(Stored records)

┄┄┄┄┄┄┄┄┄┄

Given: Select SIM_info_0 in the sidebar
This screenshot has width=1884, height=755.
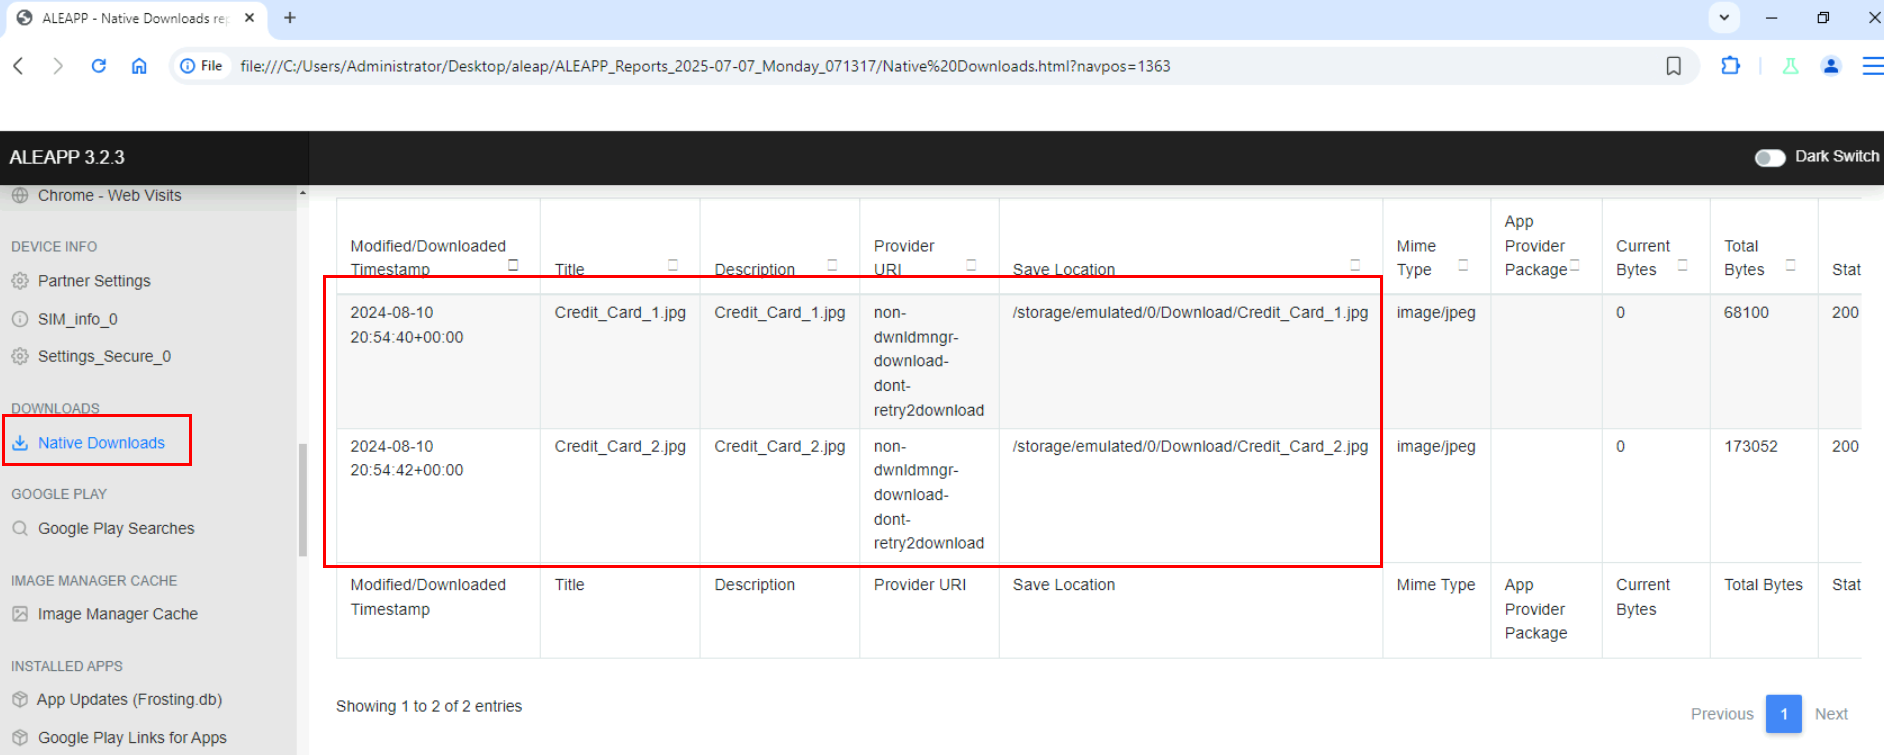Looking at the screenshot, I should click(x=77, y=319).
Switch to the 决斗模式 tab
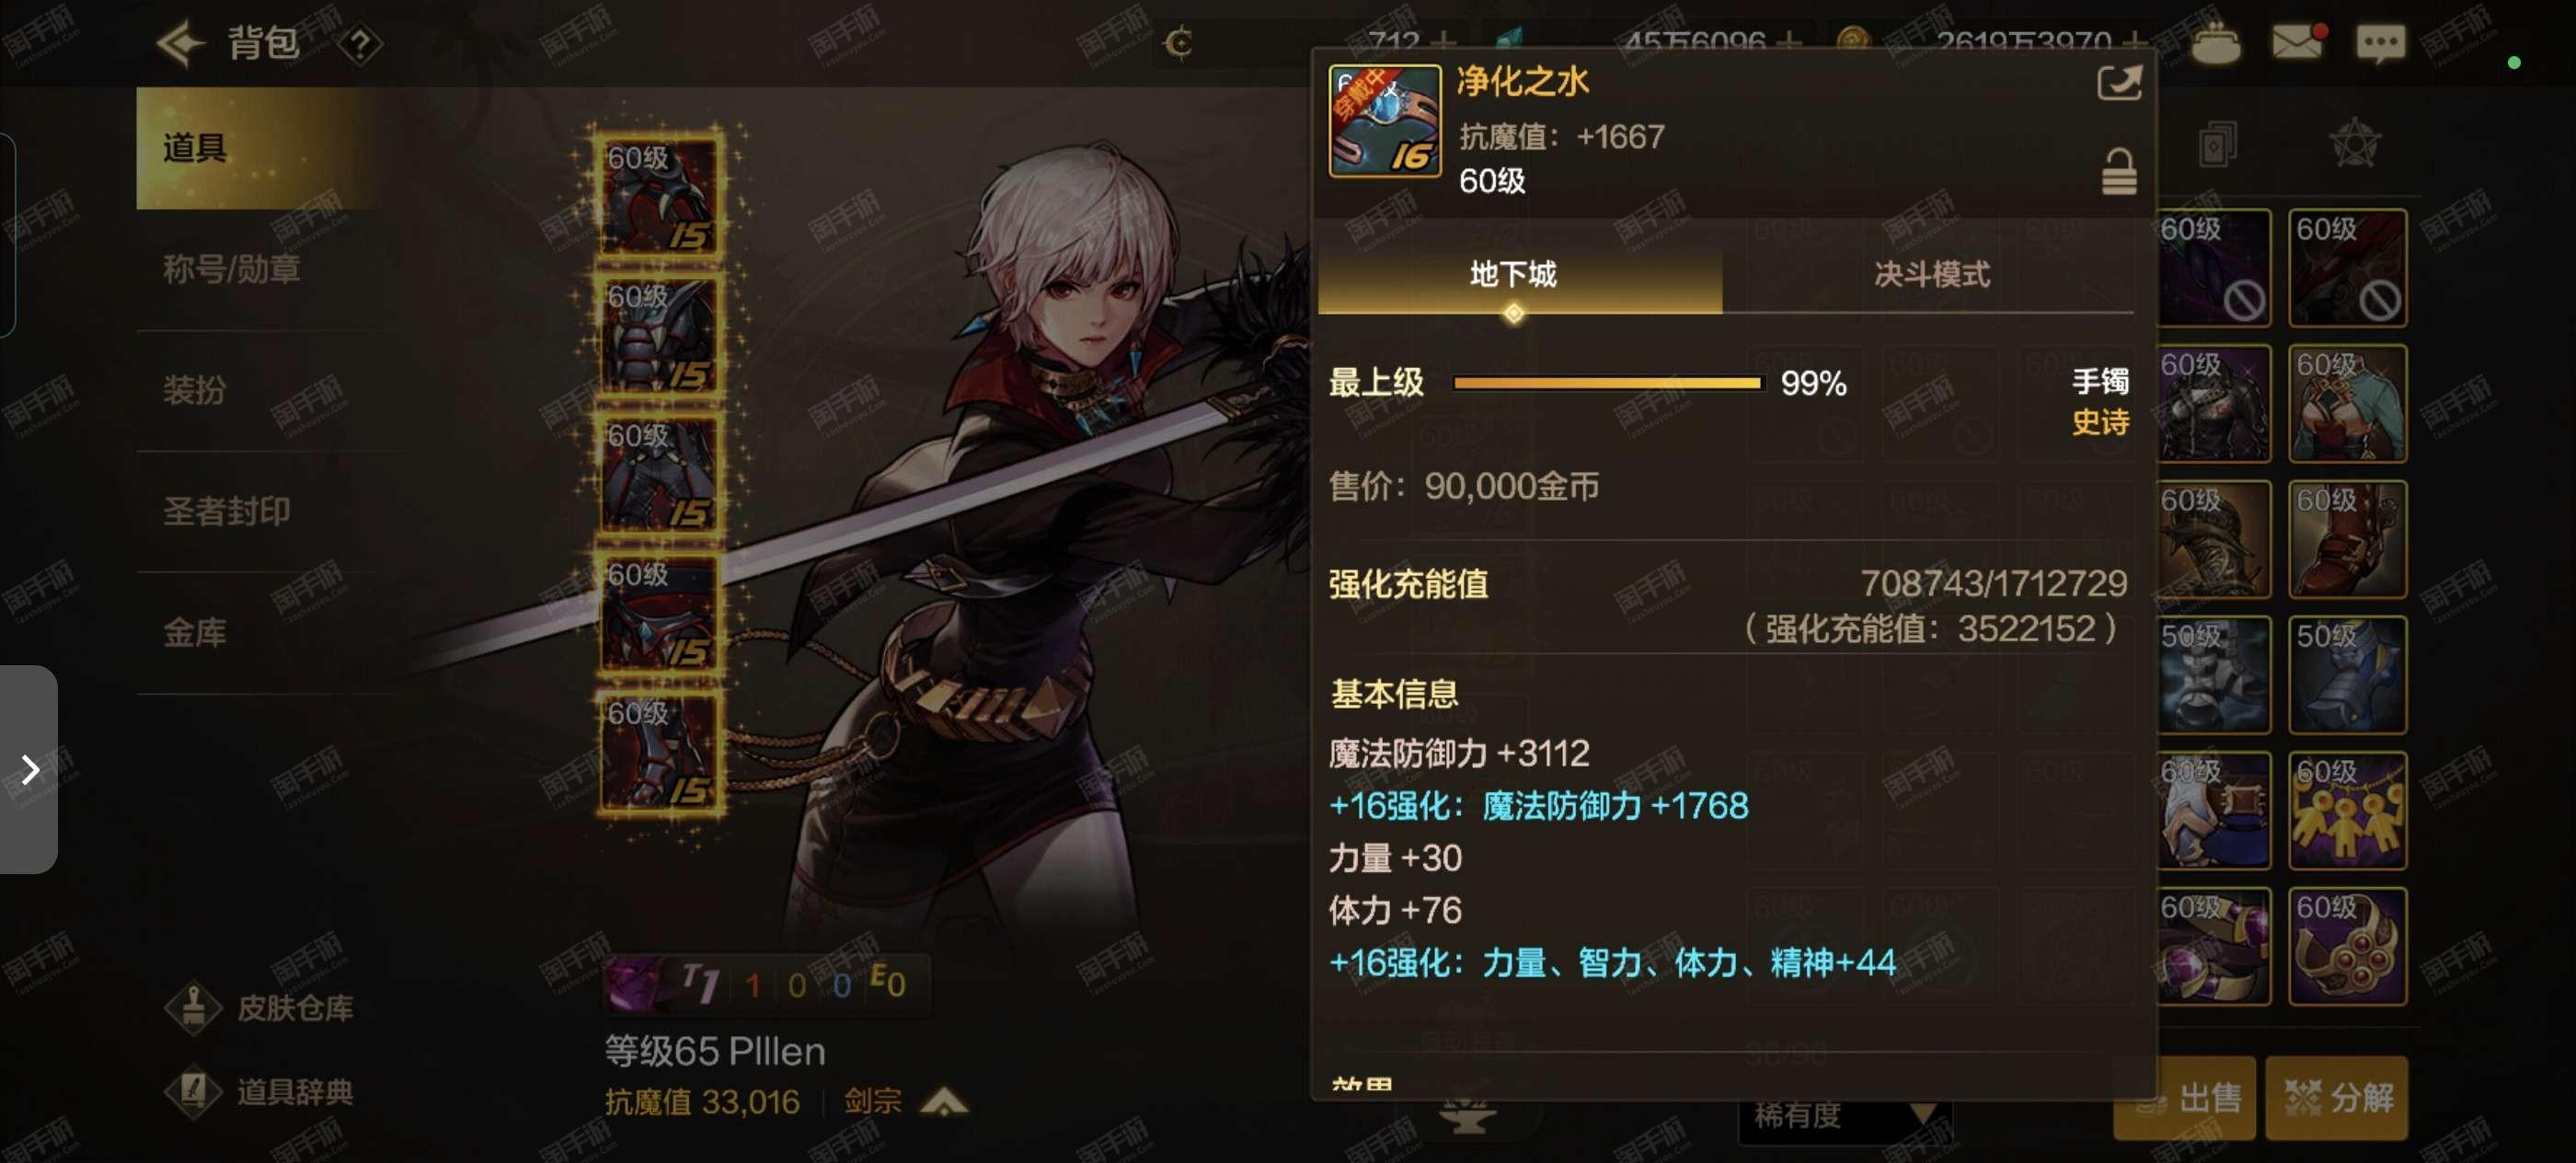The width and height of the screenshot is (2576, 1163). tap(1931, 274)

┄┄┄┄┄┄┄┄┄┄

> _Try it_: Write the records out again in full, exactly, and skip every picture.

> _Task answer_:
Given: Select SIM_info_0 in the sidebar
This screenshot has width=1884, height=755.
Looking at the screenshot, I should click(x=77, y=319).
Switch to the 决斗模式 tab
The width and height of the screenshot is (2576, 1163). tap(1931, 274)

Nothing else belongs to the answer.